Et, de nouveau, les deux frères s’embrassent, toujours par-dessus les chocolats.

– Eh bien ! tout ça – et vous n’avez rien vu, attendez les Pyrénées, c’est le hard labour ; – tout ça, nous l’encaissons… Ce que nous ne ferions pas faire à des mulets, nous le faisons. On n’est pas des fainéants mais, au nom de Dieu, qu’on ne nous embête pas. Nous acceptons le tourment, nous ne voulons de vexations ! je m’appelle Pélissier et non Azor !.. J’ai un journal sur le ventre, je suis parti avec, il faut que j’arrive avec.

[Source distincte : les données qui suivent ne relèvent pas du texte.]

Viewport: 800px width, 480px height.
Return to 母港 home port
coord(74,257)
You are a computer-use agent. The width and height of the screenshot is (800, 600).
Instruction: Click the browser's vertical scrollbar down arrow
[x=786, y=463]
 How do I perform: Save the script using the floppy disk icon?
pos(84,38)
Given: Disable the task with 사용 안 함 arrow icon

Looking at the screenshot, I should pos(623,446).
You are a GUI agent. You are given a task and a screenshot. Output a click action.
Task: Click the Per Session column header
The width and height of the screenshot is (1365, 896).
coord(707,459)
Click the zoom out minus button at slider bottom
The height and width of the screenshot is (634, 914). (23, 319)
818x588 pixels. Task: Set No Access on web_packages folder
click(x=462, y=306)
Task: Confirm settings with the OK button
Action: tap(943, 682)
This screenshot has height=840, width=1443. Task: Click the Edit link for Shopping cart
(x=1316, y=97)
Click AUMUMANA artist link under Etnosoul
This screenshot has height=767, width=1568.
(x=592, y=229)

Si je le jette, pénalisation !.. Quand nous crevons de soif, avant de tendre notre bidon à l’eau qui coule, on doit s’assurer que ce n’est pas quelqu’un, à cinquante mètres, qui la pompe. Autrement : pénalisation. Pour boire, il faut pomper soi-même ! Un jour viendra où l’on nous mettra du plomb dans les poches, parce que l’on trouvera que Dieu a fait l’homme trop léger. Si l’on continue sur cette pente, il n’y aura bientôt que des “clochards” et plus d’artistes. Le sport devient fou furieux… »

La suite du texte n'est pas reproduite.